IBM recently patched a vulnerability in IBM Cloud Databases for PostgreSQL that could have exposed users to supply chain attacks.
The vulnerability has been named Hell’s Keychain by cloud security firm Wiz, whose researchers discovered the issue. It has been described by the company as a “first-of-its-kind supply-chain attack vector impacting a cloud provider’s infrastructure”.
“The vulnerability consists of a chain of three exposed secrets (Kubernetes service account token, private container registry password, CI/CD server credentials) coupled with overly permissive network access to internal build servers.

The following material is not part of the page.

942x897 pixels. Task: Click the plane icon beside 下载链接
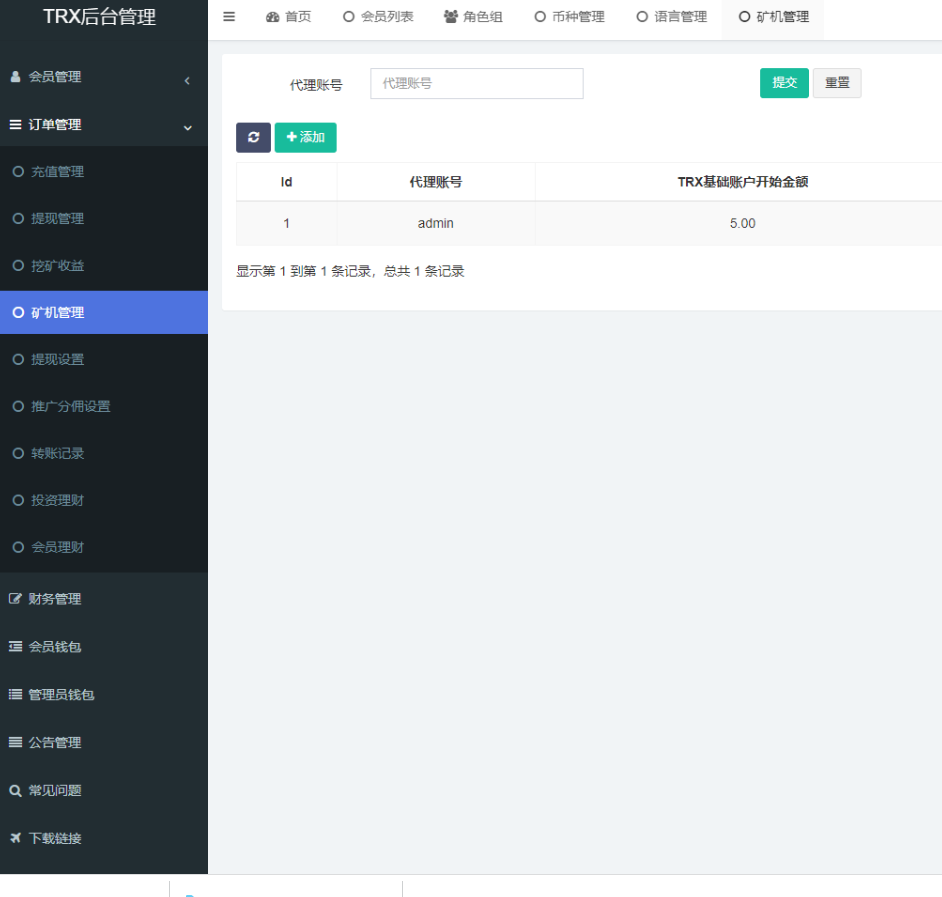pyautogui.click(x=13, y=838)
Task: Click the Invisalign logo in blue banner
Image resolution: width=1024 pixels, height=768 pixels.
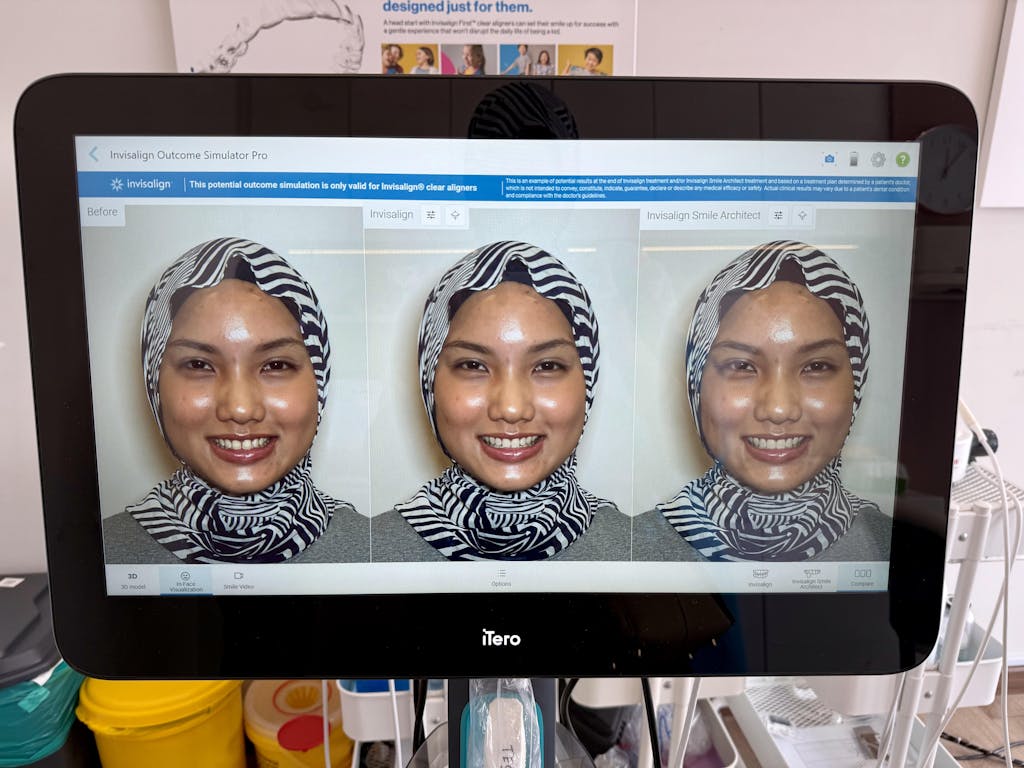Action: click(142, 184)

This attack vector could allow malicious actors to remotely execute code in customers’ environments to read and modify the data stored in the PostgreSQL database,” Wiz said.
The exposed secrets could have been leveraged by an attacker to access IBM Cloud repositories that store software dependencies for PostgreSQL container images. The attacker could have altered trusted repositories and forced users’ PostgreSQL instances into running malicious code.

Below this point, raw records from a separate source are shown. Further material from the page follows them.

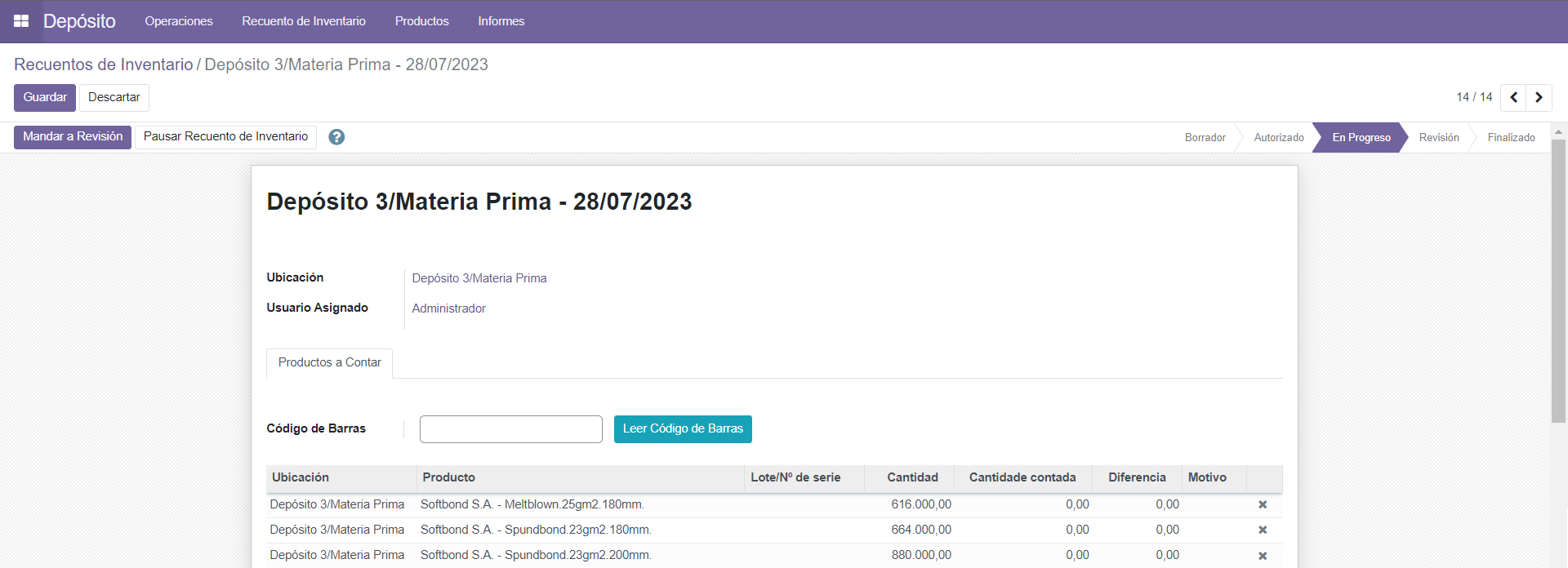Screen dimensions: 1568x568
Task: Open the Productos menu
Action: (421, 21)
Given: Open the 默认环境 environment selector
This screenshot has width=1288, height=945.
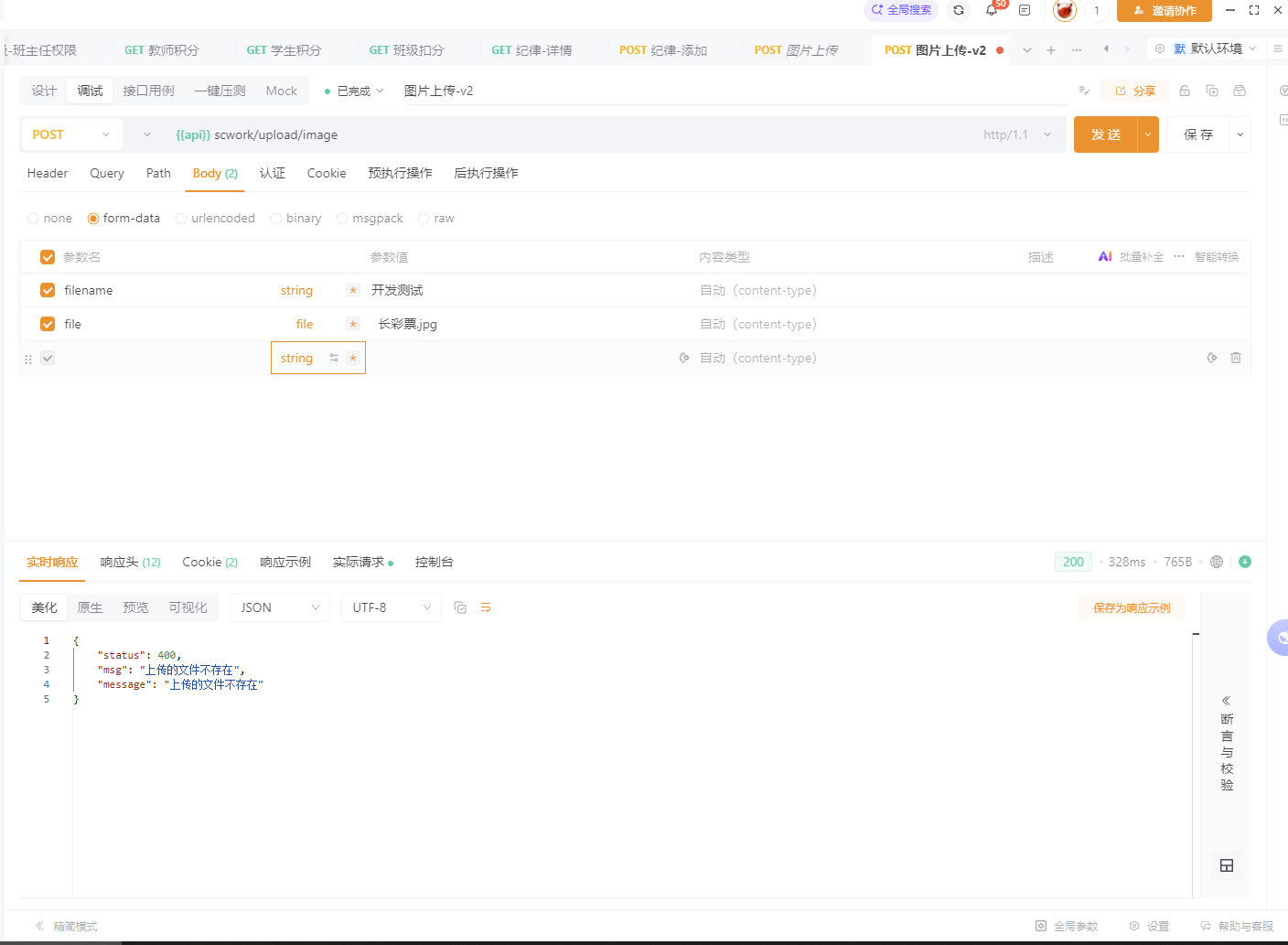Looking at the screenshot, I should [x=1217, y=49].
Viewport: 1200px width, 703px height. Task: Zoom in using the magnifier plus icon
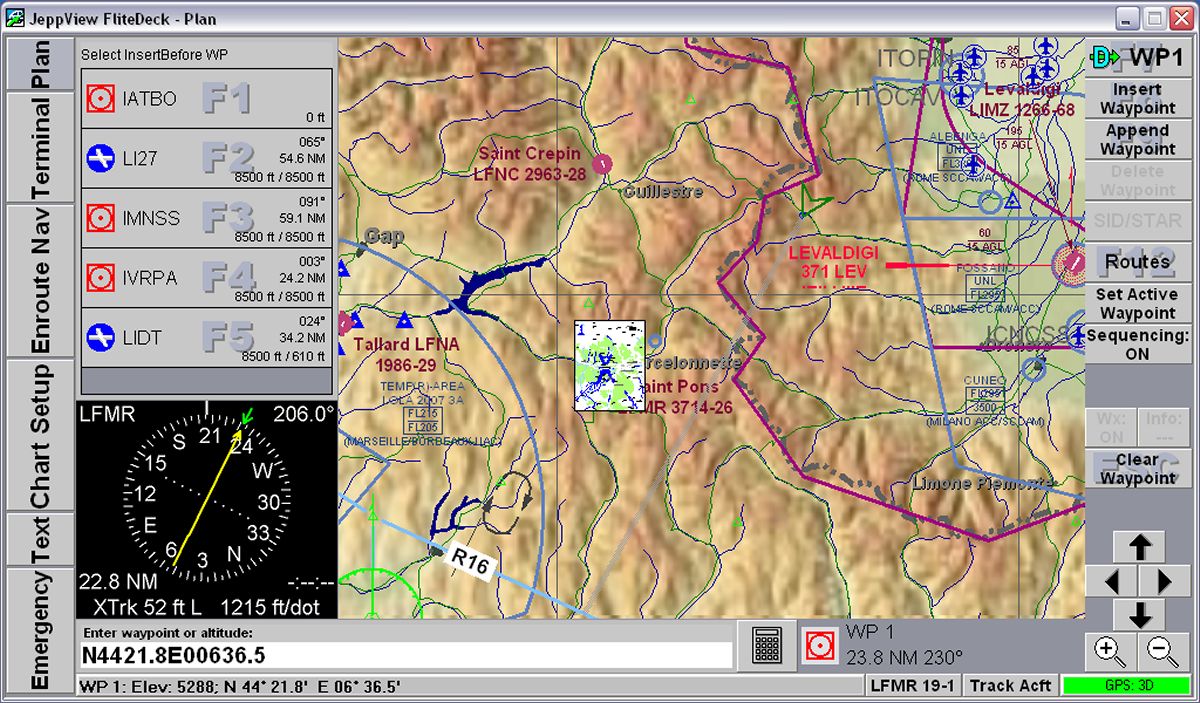[x=1110, y=651]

IBM said in its advisory that the flaw has been patched and customers do not need to take any action as the fixes have been automatically applied. The tech giant has found no evidence of malicious exploitation.

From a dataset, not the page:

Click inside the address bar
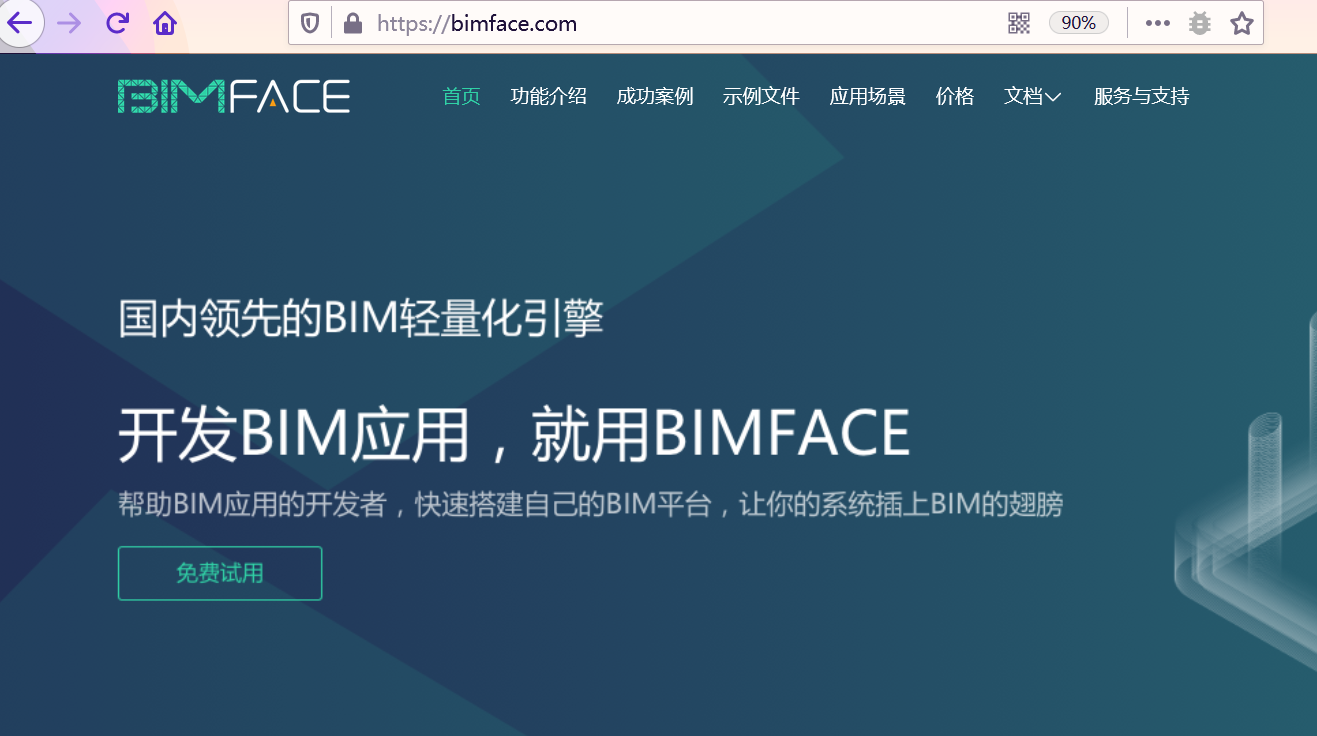This screenshot has width=1317, height=736. (600, 23)
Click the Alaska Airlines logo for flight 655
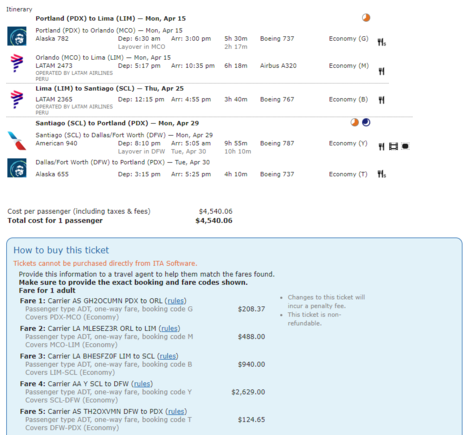 tap(17, 168)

The security hole has not been assigned a CVE identifier — as is typical for cloud vulnerabilities — but Wiz does maintain a database of vulnerabilities and other security issues affecting cloud services.
Wiz has published a blog post providing a detailed technical description of Hell’s Keychain.
“Hell’s Keychain reinforces the importance of proper secrets management, network controls, and tenant isolation, especially in large and complex cloud environments,” the cloud security firm said.